**The task**
Return nothing but the lines from the one with "Discover Dresses and" through the one with "Pogosta vprašanja (576, 28)" in the data below, word for word and without pictures.

**Data items**
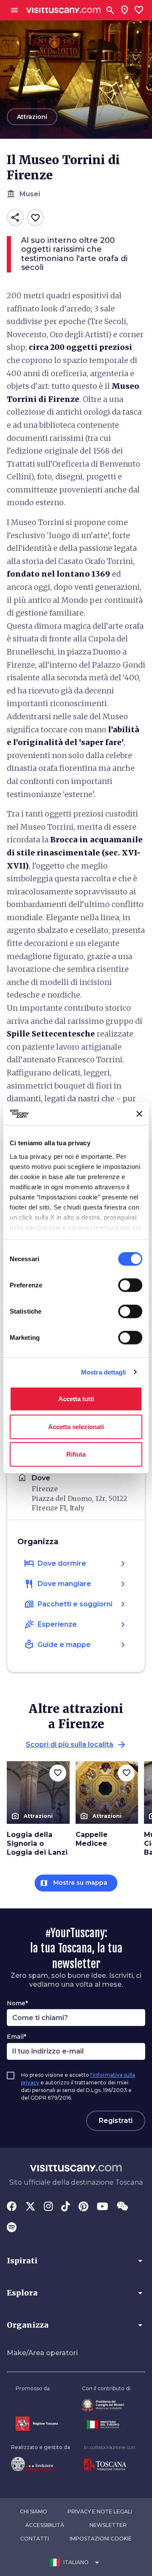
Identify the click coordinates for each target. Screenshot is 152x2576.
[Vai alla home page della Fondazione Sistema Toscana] (40, 2464)
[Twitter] (30, 2207)
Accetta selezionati (76, 1426)
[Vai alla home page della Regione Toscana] (37, 2423)
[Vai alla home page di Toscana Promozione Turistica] (110, 2465)
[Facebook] (12, 2207)
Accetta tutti (76, 1398)
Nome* (17, 2003)
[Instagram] (48, 2207)
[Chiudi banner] (139, 1114)
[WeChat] (122, 2207)
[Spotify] (11, 2228)
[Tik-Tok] (65, 2207)
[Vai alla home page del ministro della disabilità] (106, 2404)
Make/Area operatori (42, 2353)
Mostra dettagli (103, 1371)
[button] (76, 2261)
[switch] (130, 1285)
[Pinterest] (83, 2207)
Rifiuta (76, 1454)
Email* (16, 2036)
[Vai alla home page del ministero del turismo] (106, 2424)
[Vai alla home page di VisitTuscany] (63, 10)
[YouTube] (102, 2207)
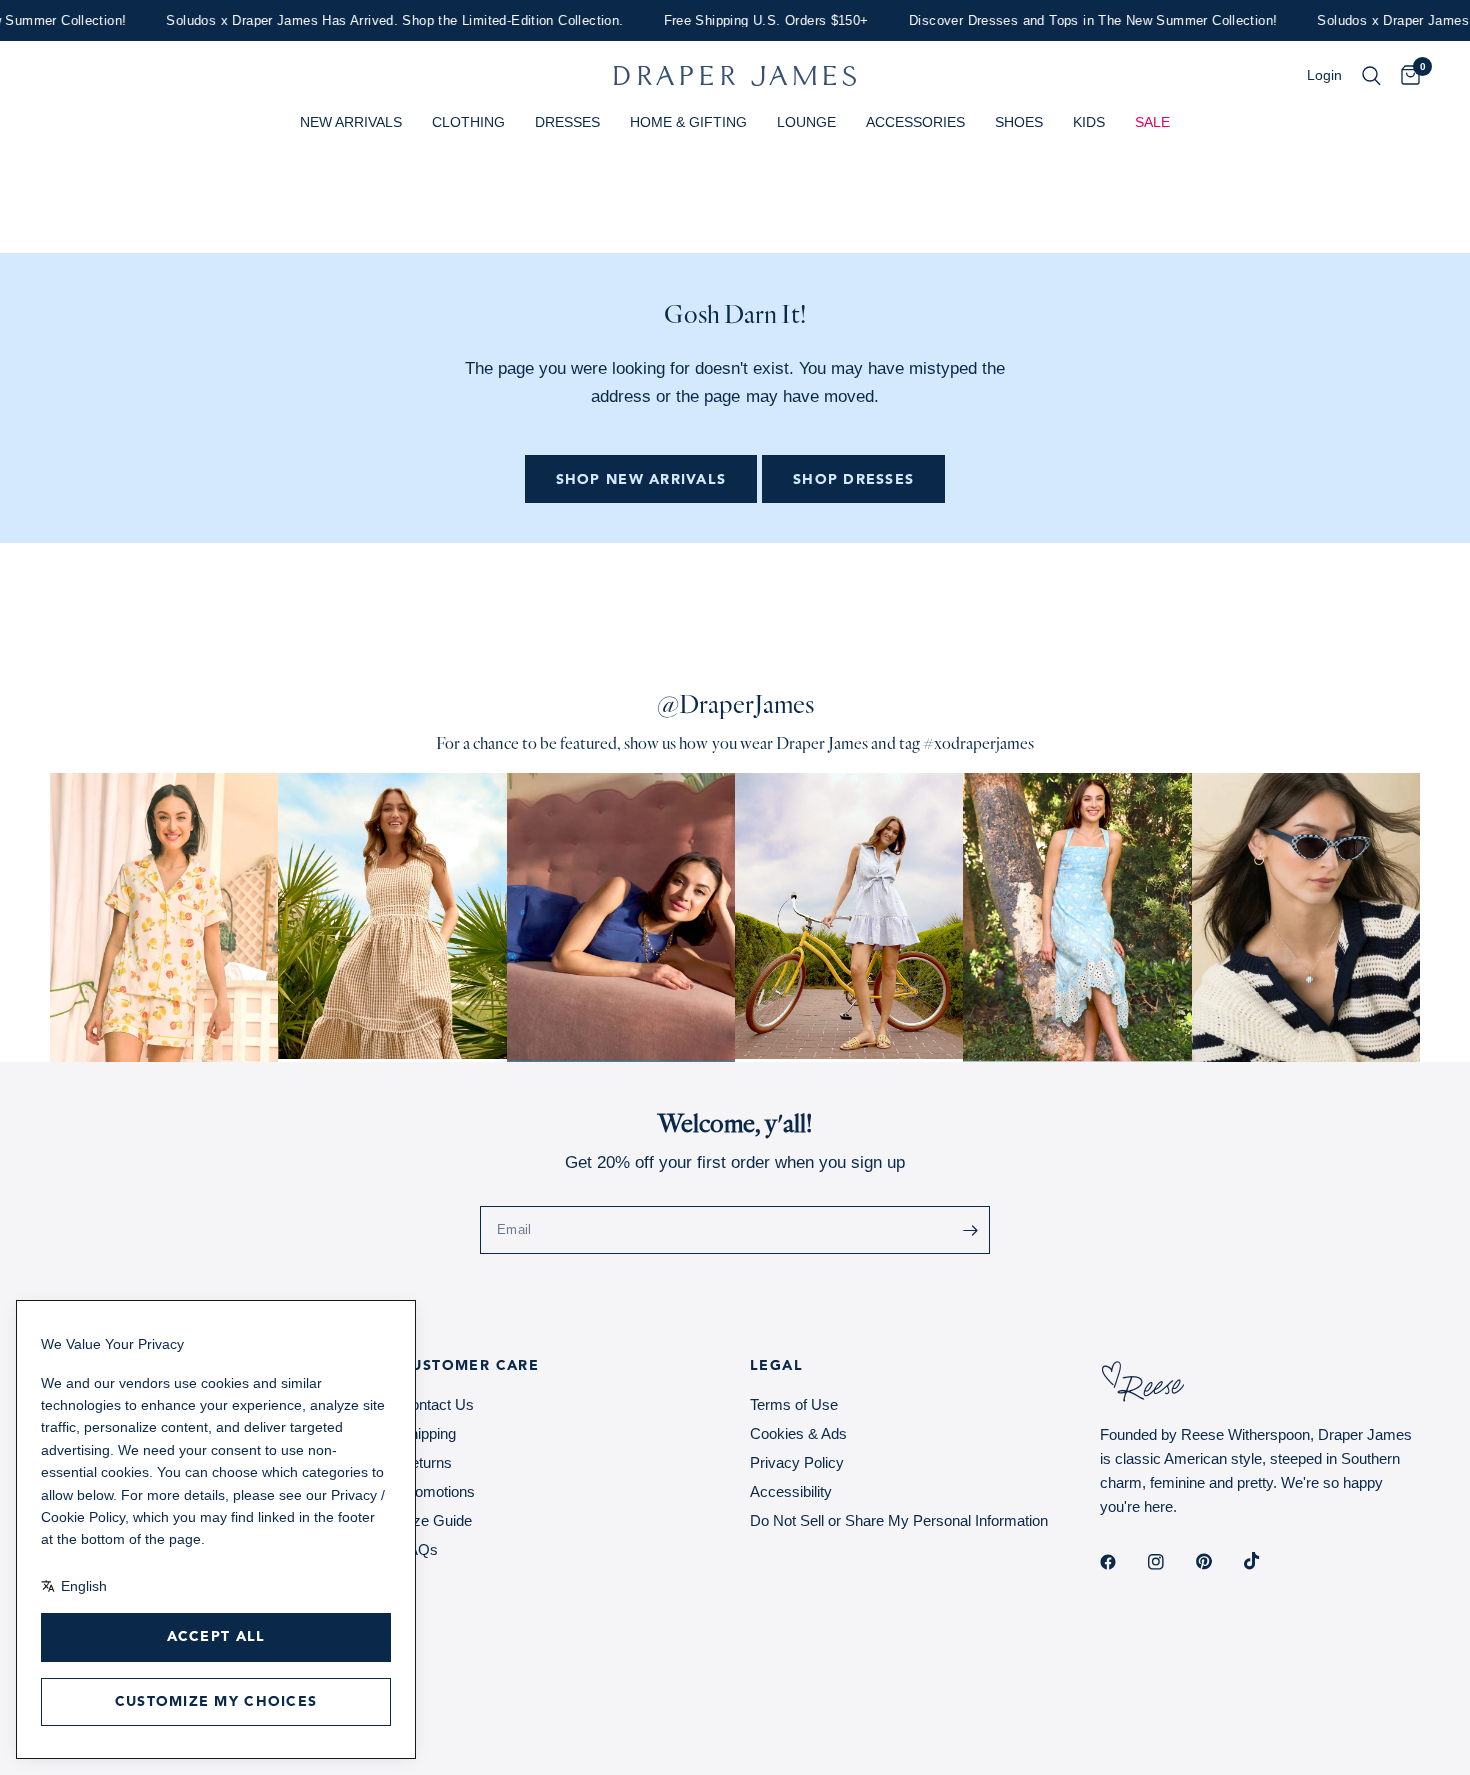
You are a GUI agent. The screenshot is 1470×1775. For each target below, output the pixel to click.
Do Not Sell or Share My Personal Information (899, 1520)
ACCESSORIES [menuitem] (915, 122)
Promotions (437, 1491)
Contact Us (437, 1404)
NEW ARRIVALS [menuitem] (351, 122)
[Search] (1371, 76)
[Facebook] (1122, 1562)
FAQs (419, 1549)
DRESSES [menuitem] (567, 122)
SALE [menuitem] (1152, 122)
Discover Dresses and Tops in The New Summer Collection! (1068, 20)
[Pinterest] (1218, 1562)
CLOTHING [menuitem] (468, 122)
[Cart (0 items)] (1405, 76)
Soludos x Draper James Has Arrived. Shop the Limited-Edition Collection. (370, 20)
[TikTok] (1266, 1561)
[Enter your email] (970, 1230)
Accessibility (791, 1491)
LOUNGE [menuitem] (806, 122)
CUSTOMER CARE (469, 1366)
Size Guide (436, 1520)
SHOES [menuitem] (1019, 122)
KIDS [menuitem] (1089, 122)
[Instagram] (1170, 1562)
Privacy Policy (797, 1462)
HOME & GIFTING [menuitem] (688, 122)
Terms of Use (794, 1404)
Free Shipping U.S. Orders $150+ (741, 20)
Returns (426, 1462)
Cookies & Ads (798, 1433)
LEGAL (776, 1366)
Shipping (428, 1433)
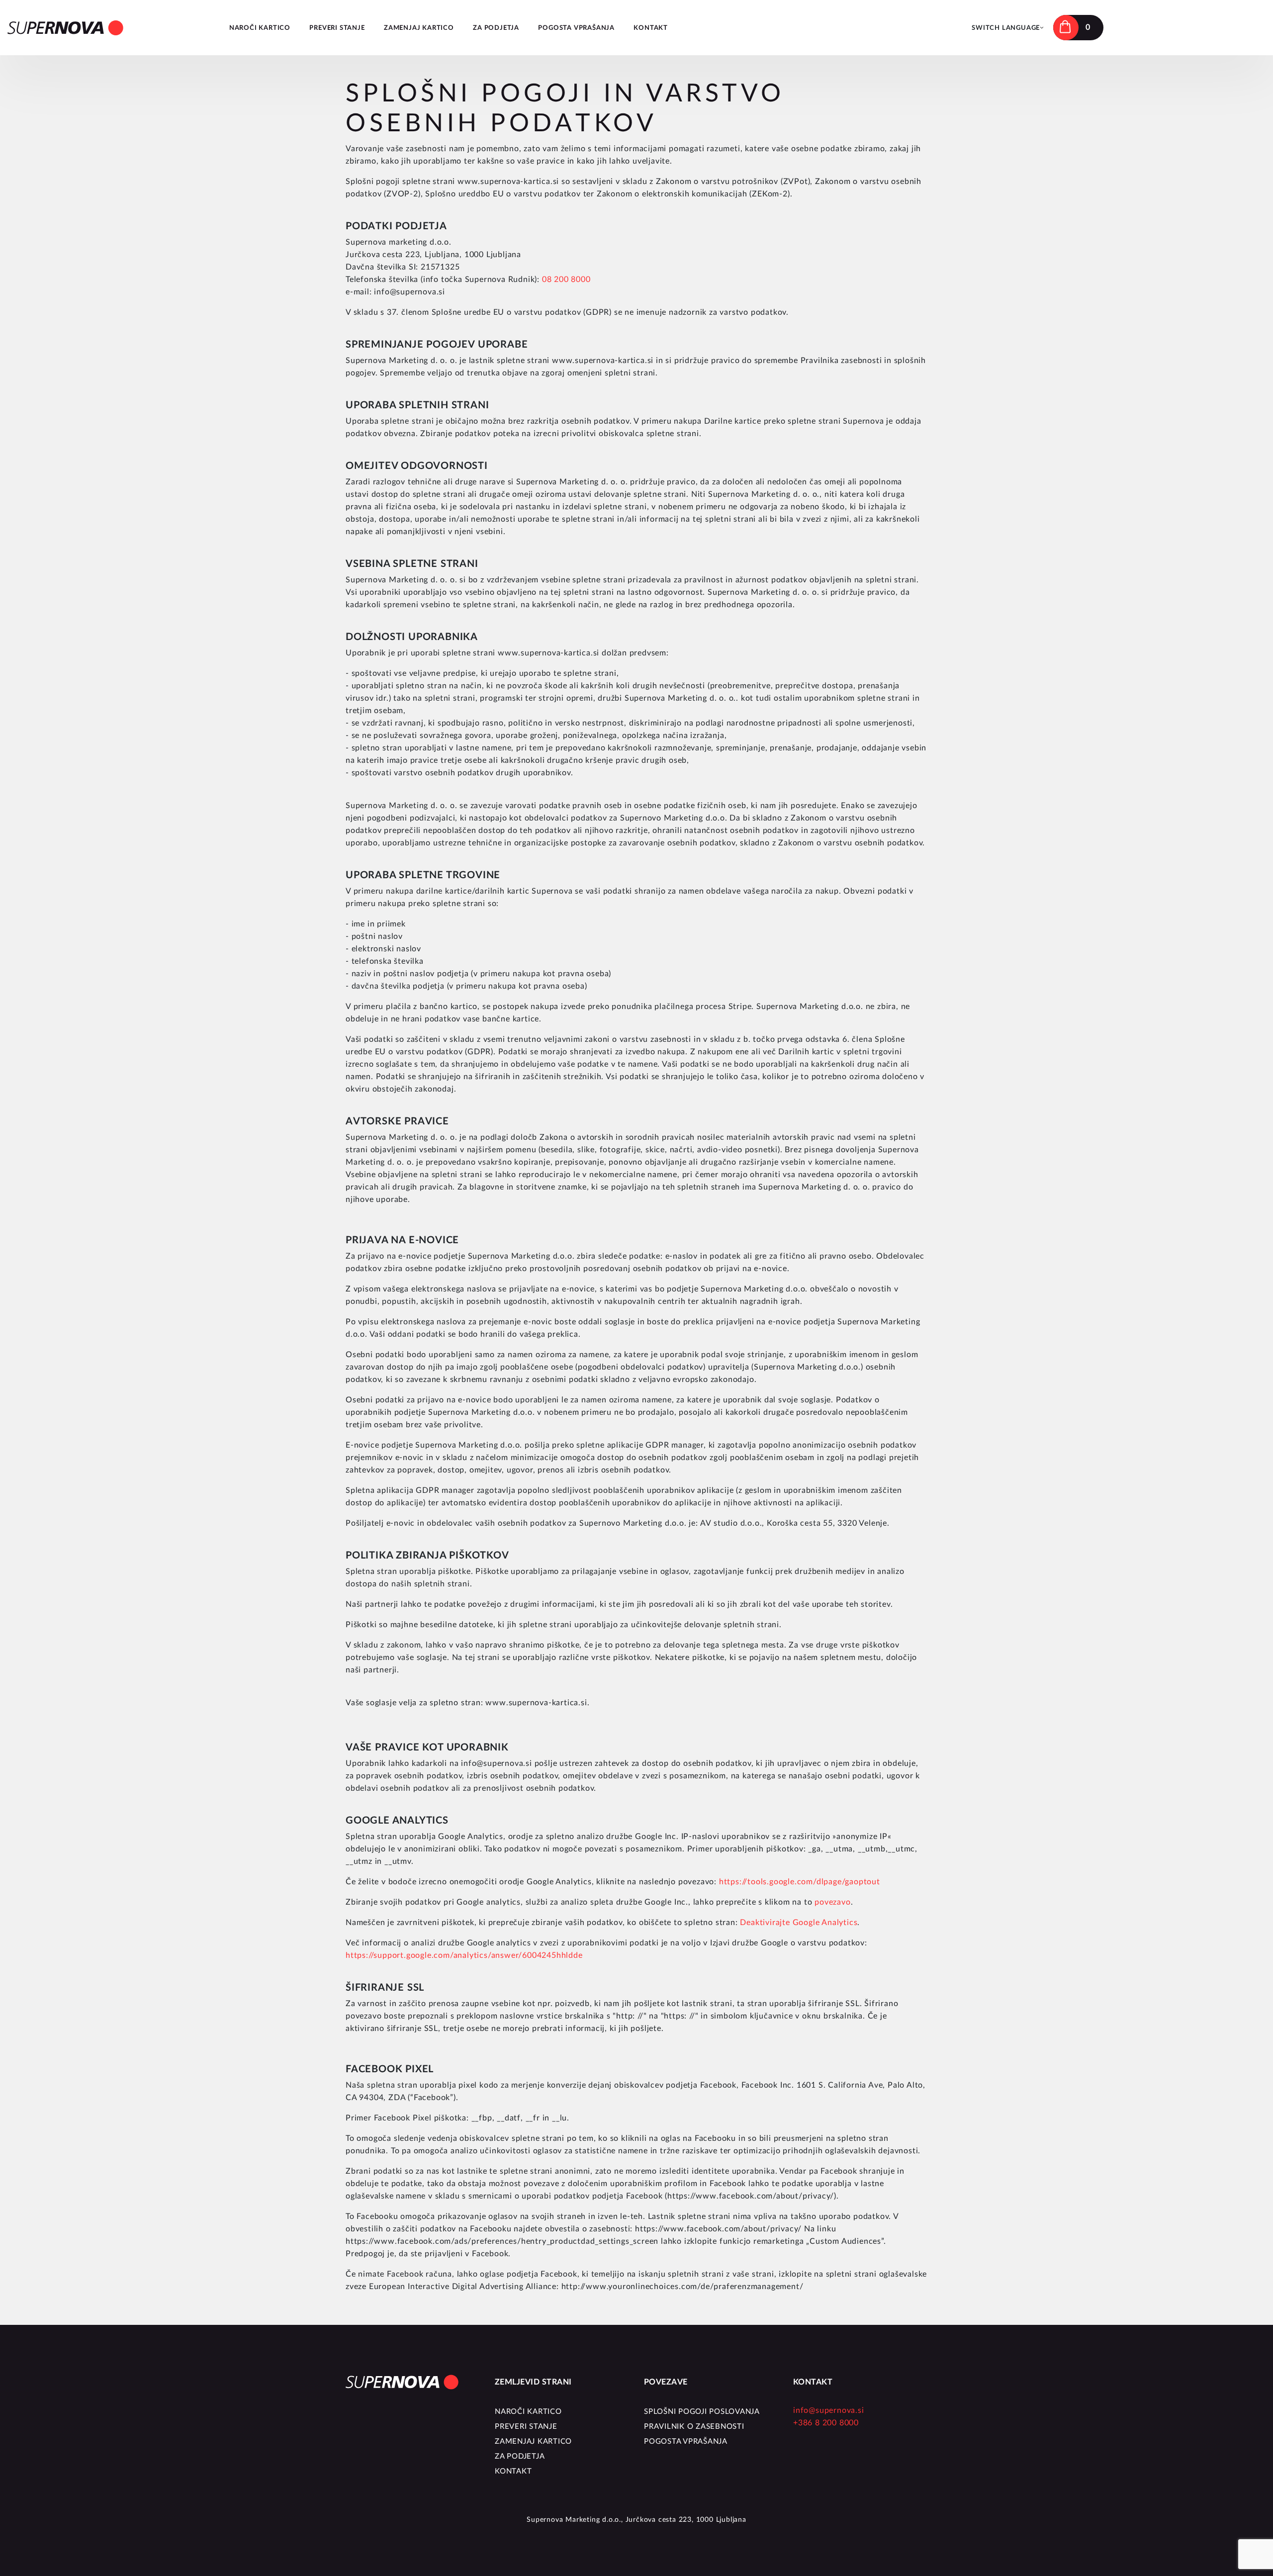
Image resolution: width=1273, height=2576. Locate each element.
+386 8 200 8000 (826, 2423)
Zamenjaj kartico (419, 28)
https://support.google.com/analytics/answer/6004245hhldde (464, 1955)
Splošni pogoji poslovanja (702, 2411)
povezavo (832, 1902)
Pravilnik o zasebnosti (694, 2426)
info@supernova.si (828, 2410)
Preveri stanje (336, 28)
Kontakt (651, 28)
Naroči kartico (259, 28)
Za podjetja (496, 28)
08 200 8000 (566, 279)
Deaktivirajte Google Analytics (798, 1923)
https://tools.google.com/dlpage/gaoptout (799, 1882)
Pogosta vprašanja (576, 28)
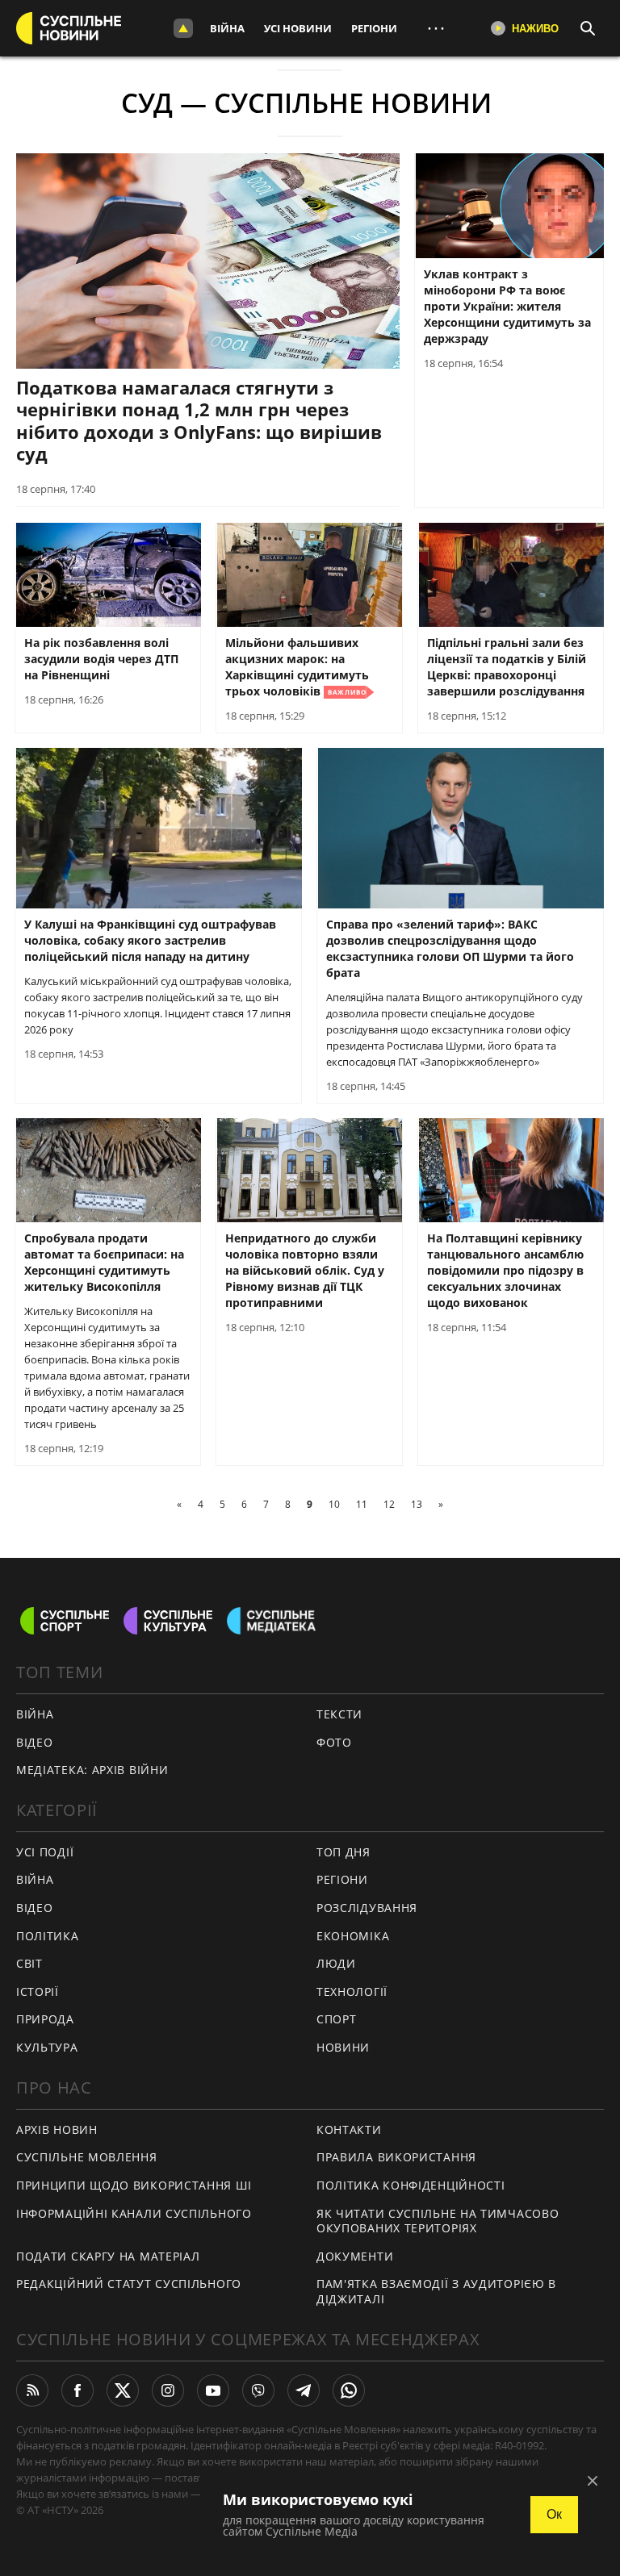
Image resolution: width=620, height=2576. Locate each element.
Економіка (352, 1935)
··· (436, 28)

**Exercise response**
Discover Dresses and Tops in The New Summer Collection! (1068, 20)
[Pinterest] (1218, 1562)
CLOTHING [menuitem] (468, 122)
[Cart (0 items)] (1405, 76)
Soludos x Draper James Has Arrived. Shop the Limited-Edition Collection. (370, 20)
[TikTok] (1266, 1561)
[Enter your email] (970, 1230)
Accessibility (791, 1491)
LOUNGE [menuitem] (806, 122)
CUSTOMER CARE (469, 1366)
Size Guide (436, 1520)
SHOES [menuitem] (1019, 122)
KIDS [menuitem] (1089, 122)
[Instagram] (1170, 1562)
Privacy Policy (797, 1462)
HOME & GIFTING [menuitem] (688, 122)
Terms of Use (794, 1404)
Free Shipping U.S. Orders $150+ (741, 20)
Returns (426, 1462)
Cookies & Ads (798, 1433)
LEGAL (776, 1366)
Shipping (428, 1433)
Image resolution: width=1273, height=2576. Locate each element.
+386 8 200 8000 (826, 2423)
Zamenjaj kartico (419, 28)
https://support.google.com/analytics/answer/6004245hhldde (464, 1955)
Splošni pogoji poslovanja (702, 2411)
povezavo (832, 1902)
Pravilnik o zasebnosti (694, 2426)
info@supernova.si (828, 2410)
Preveri stanje (336, 28)
Kontakt (651, 28)
Naroči kartico (259, 28)
Za podjetja (496, 28)
08 200 8000 (566, 279)
Deaktivirajte Google Analytics (798, 1923)
https://tools.google.com/dlpage/gaoptout (799, 1882)
Pogosta vprašanja (576, 28)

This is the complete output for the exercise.